• **Stored records**:
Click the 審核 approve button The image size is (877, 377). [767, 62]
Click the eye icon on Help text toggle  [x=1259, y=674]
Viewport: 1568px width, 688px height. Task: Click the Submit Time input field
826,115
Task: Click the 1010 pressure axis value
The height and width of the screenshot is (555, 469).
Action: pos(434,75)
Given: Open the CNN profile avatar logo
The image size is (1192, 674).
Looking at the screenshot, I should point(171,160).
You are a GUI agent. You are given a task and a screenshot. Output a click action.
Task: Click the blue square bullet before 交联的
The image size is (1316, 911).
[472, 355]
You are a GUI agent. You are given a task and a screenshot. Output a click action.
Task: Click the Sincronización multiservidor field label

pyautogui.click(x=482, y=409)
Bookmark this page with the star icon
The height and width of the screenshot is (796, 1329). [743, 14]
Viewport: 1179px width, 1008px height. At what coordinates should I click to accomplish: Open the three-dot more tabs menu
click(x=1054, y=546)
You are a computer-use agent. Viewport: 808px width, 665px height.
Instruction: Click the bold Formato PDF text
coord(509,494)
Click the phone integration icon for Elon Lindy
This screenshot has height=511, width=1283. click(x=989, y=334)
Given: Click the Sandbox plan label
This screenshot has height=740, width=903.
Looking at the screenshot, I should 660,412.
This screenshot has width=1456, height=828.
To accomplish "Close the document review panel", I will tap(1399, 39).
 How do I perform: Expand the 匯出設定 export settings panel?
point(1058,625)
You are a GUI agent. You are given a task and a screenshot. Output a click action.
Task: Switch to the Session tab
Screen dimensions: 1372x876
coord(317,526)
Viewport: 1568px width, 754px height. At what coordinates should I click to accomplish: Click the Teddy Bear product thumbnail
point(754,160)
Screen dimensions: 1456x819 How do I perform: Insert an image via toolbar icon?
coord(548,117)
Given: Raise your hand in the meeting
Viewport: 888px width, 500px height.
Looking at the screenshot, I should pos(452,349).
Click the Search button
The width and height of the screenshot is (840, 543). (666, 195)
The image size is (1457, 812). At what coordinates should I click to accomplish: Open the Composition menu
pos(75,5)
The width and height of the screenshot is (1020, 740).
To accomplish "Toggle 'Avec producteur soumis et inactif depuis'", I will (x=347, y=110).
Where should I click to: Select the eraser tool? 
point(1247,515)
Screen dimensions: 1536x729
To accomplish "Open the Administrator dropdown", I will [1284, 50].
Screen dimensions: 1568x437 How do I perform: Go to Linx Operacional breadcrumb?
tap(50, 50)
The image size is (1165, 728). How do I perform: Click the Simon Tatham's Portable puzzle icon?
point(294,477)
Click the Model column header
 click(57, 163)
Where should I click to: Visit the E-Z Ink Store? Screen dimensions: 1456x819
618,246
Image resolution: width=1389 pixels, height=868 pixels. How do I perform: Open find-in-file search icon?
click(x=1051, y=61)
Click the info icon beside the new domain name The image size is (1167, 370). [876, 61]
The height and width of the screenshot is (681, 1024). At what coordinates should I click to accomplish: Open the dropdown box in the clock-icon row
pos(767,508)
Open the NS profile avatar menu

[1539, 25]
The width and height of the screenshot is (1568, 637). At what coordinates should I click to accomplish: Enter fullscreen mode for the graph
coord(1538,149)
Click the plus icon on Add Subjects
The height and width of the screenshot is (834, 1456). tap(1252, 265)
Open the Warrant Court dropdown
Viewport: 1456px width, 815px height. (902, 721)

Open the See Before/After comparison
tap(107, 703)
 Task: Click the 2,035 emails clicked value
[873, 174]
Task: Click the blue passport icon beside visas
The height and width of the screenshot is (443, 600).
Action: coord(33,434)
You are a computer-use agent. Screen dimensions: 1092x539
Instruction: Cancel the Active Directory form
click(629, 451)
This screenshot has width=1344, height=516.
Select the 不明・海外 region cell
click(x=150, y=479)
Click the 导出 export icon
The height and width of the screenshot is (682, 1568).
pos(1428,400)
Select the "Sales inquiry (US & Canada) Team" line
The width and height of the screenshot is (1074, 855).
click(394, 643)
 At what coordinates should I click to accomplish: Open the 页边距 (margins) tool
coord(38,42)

• **Work instructions**:
Find each line in the items above that contains the word "beside", and copy those lines in full.

• **Output of the exercise**:
Click the info icon beside the new domain name The image size is (1167, 370). [876, 61]
Task: Click the blue passport icon beside visas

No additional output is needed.